→ **Instruction**: Render each line of the records below as a two-column Markdown table headed Row and Line, with the row number in the first column and the line in the second. Skip blank lines and leave the pictures out.

→ **Exercise materials**:
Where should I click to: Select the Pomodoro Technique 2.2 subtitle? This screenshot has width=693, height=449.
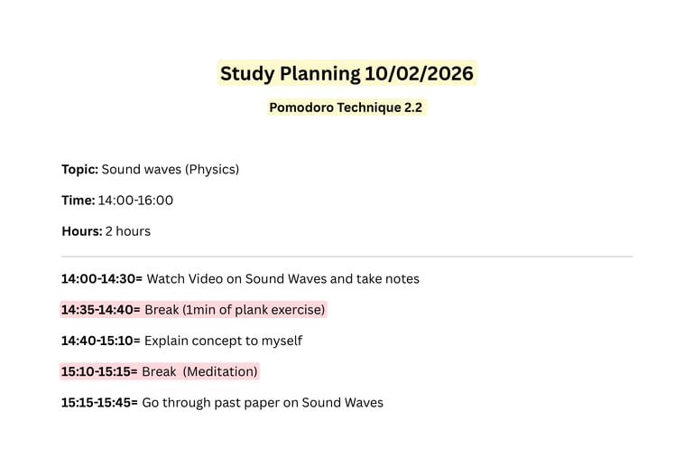(x=346, y=108)
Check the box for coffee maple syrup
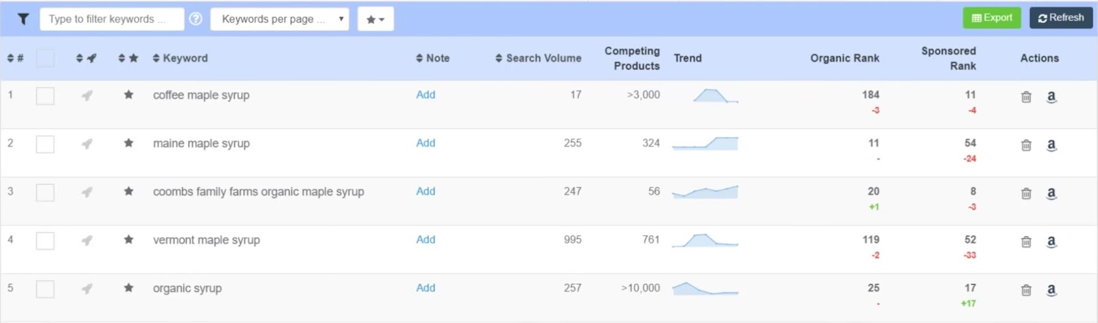Screen dimensions: 1098x323 click(x=45, y=96)
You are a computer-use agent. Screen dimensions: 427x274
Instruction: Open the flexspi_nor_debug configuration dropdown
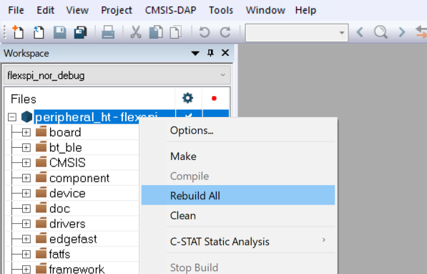pos(117,75)
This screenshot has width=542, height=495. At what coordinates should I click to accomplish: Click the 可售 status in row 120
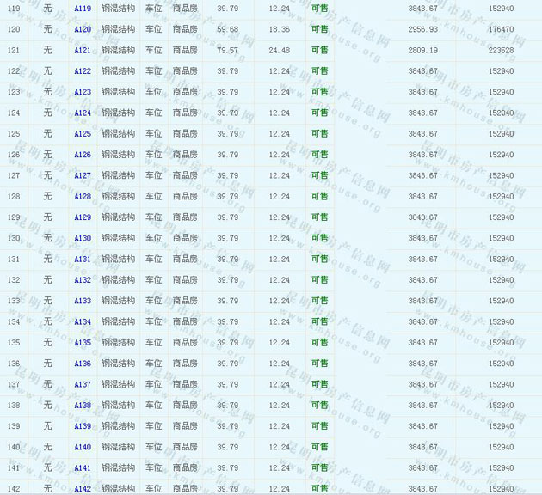coord(319,29)
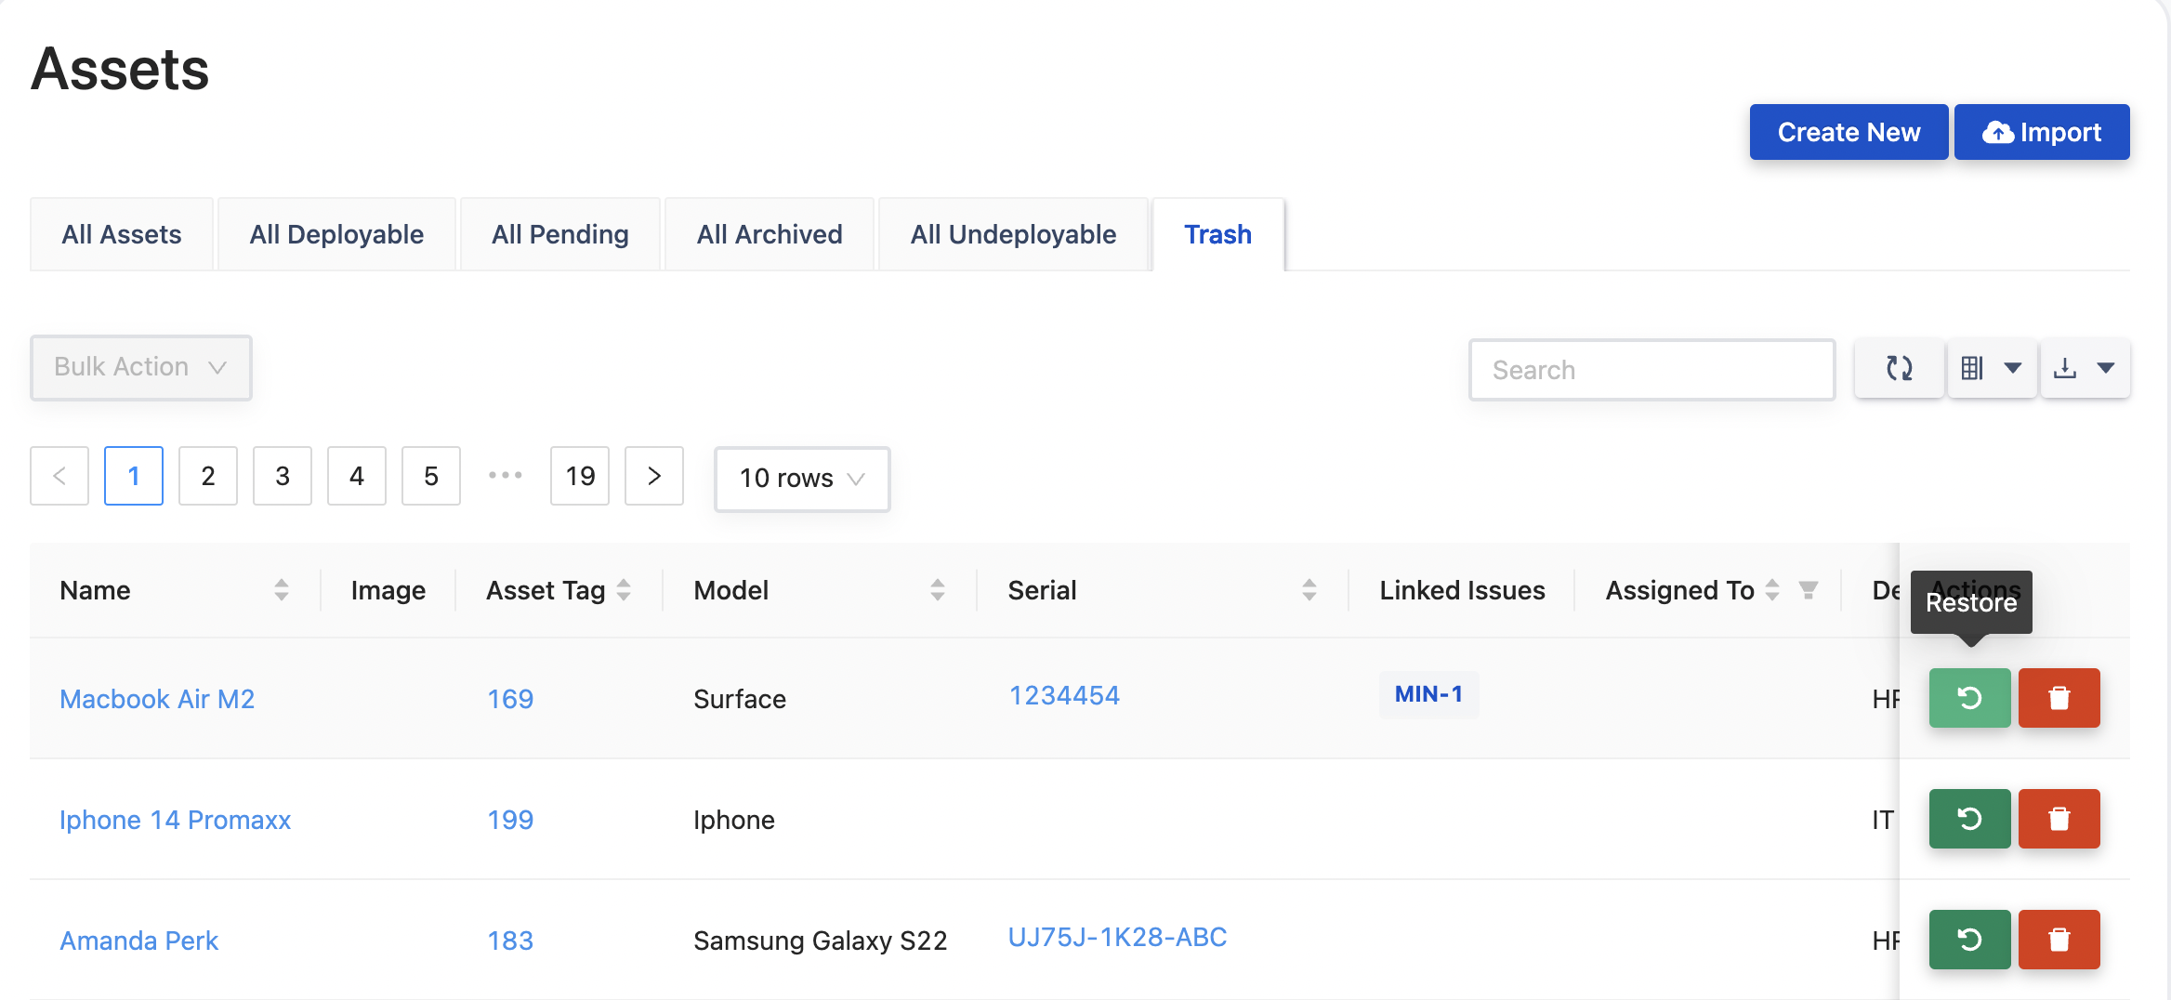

→ **Response for this exercise**:
| Row | Line |
|---|---|
| 1 | Where should I click to: Select the Pomodoro Technique 2.2 subtitle? This screenshot has width=693, height=449. |
| 2 | (x=346, y=108) |
| 3 | Check the box for coffee maple syrup |
| 4 | Screen dimensions: 1098x323 click(x=45, y=96) |
| 5 | You are a computer-use agent. Screen dimensions: 427x274 |
| 6 | Instruction: Open the flexspi_nor_debug configuration dropdown |
| 7 | pos(117,75) |
| 8 | This screenshot has width=542, height=495. At what coordinates should I click to accomplish: Click the 可售 status in row 120 |
| 9 | coord(319,29) |